Surtout que, deuxième problème, Curtis est avec nous sur la route et que miracle des plus miraculeux, il a accepté de me tenir la main. Nous avons dû nous dépêcher pour arriver dans mon quartier avant tous mes voisins, même si je m'évertuais à lui répéter que je suis le seul à faire une demi-heure de route pour me rendre à Clear Lake, que tout le monde va dans un lycée bien plus proche et qu'ils sont déjà rentrés depuis des lustres. J'ai à peine eu le droit de dire au revoir à la rose et à lui donner mon avis sur ses chocolats absolument délicieux, contrairement à ceux du rouge qui avaient un goût d'acheté et fade.

Comme prévu, il n'y a encore personne chez moi et ça ne me réjouit pas, bien au contraire. Parce que je sais que mon cher petit ami est bien plus ouvert lorsqu'il sait que nous sommes tout seuls. Et dès qu'il se rend compte de cette petite particularité, il se rapproche inexorablement de moi, les yeux pétillants comme un soda à la menthe.

— Qu'est-ce que tu veux faire du coup ? On a des nouveaux films au salon si tu veux, et j'ai le dernier jeu tiré de Marato sur la console. J'en ai un peu marre de jouer contre mon père et ma mère, ils sont un peu nuls et je ne m'améliore pas...

Je sais très bien que je suis en train de parler à un mur et qu'il regarde le couloir menant à ma chambre avec une insistance toute particulière qui en est presque effrayante.

— J'avais d'autres idées, si tu veux bien.

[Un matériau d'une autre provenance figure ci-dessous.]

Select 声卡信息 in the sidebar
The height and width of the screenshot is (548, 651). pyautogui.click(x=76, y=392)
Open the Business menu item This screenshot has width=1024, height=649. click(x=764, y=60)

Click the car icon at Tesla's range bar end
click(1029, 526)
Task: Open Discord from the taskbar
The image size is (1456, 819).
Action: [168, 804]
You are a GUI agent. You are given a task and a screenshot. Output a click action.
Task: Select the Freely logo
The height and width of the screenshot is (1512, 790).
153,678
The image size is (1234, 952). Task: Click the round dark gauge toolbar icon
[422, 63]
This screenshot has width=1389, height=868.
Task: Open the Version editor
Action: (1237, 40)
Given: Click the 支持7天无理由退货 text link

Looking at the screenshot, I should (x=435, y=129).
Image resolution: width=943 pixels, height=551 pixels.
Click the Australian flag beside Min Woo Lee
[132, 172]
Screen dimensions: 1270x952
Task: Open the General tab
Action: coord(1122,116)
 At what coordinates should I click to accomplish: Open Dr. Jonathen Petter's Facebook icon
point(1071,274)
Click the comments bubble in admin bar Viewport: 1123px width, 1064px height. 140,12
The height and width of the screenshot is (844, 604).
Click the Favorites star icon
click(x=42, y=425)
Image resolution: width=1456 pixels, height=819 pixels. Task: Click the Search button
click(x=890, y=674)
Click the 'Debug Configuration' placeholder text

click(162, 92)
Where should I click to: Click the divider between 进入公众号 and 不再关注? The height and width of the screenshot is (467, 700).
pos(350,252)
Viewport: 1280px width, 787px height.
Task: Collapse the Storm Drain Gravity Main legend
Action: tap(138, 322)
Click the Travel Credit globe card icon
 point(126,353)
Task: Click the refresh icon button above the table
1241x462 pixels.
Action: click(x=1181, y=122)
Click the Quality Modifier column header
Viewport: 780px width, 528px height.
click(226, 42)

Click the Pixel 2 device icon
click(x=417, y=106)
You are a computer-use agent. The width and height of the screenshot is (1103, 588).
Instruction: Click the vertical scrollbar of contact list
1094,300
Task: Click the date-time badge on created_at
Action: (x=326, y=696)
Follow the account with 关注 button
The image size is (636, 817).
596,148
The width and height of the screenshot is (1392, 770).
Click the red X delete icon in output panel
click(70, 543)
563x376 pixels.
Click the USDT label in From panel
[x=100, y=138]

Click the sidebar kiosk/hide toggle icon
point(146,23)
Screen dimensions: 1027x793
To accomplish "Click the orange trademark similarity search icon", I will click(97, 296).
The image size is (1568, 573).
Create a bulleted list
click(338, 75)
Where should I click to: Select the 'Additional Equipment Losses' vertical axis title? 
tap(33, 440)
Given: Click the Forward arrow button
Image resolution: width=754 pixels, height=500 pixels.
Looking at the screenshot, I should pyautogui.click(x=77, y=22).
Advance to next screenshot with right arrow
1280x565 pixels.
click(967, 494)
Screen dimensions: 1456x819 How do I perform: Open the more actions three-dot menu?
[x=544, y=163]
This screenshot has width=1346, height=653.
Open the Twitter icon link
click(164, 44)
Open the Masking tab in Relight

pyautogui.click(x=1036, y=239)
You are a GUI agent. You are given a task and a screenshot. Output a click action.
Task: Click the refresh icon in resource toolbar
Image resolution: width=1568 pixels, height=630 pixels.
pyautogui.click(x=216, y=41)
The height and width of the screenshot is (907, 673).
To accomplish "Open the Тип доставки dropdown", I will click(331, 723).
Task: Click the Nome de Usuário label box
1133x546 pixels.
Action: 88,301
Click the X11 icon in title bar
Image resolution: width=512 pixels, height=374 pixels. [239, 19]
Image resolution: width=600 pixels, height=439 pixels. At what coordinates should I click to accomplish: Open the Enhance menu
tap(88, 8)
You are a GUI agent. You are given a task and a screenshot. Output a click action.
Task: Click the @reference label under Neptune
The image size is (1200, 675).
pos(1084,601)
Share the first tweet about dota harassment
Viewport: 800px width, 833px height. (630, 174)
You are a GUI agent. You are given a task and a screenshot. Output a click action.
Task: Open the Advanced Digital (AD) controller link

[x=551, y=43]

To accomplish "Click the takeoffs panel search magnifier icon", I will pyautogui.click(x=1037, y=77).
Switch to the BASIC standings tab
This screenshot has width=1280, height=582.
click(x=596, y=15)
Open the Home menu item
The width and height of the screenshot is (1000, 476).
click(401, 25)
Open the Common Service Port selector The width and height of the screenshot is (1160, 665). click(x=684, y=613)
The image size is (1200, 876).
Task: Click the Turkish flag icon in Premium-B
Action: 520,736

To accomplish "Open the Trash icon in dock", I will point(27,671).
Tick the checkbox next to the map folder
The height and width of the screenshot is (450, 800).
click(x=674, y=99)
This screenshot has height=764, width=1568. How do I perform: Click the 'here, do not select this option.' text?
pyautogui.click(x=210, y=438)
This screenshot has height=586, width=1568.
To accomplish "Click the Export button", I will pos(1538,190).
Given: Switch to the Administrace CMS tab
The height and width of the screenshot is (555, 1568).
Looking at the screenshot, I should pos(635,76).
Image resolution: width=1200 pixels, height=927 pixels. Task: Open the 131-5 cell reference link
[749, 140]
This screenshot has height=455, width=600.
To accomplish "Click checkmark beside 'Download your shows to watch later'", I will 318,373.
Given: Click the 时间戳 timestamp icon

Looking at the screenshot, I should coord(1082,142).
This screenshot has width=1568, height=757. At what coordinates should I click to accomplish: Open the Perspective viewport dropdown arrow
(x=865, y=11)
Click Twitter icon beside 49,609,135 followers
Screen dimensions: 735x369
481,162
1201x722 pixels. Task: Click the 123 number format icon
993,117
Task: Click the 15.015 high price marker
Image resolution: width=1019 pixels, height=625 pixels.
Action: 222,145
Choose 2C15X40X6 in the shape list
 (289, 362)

Et il m'attrape la main pour m'amener vers là où il était focalisé il n'y a pas deux secondes. Il n'y a pas à se poser de questions ; j'avais bien raison en flippant comme je l'ai fait ce matin. Il veut me manger tout cru. Mais après, nous parlons bien de Curtis, celui qui me demande toujours s'il peut m'embrasser, me toucher et qui hésite assez souvent à prendre les devants. Il ne va pas me sauter dessus sans mon autorisation. Autorisation que je ne lui donnerais peut-être pas, enfin, suivant ce qu'il veut faire.

Lorsque la porte se ferme derrière moi, il est tout proche, prêt à m'embrasser. Il passe le doigt sur mes lèvres, choses qu'il fait souvent lorsqu'il n'a pas envie d'utiliser ses mots. Bien entendu, je ne déteste aucunement l'embrasser, alors j'accepte derechef ce doux contact. Doux contact qui se transforme malheureusement en un léchage en règle de l'intérieur de ma pauvre bouche. Et entre deux séances de limaces, j'arrive à glisser.

— Est-ce que tu peux ralentir un peu, s'il te plait. Je me sens pas super à l'aise. J'aimerais bien y aller petit à petit. Et puis, t'inquiète pas, mes parents filent au restaurant dès leur sortie de travail, alors on est tranquille un bon moment.

J'essaie de sous-entendre qu'il ne faut pas mettre la charrue avant les bœufs, qu'il ne faut pas vendre la peau de l'ours avant de l'avoir tué. Qu'on est pas obligé de rentrer dans l'Eurostar des relations amoureuses.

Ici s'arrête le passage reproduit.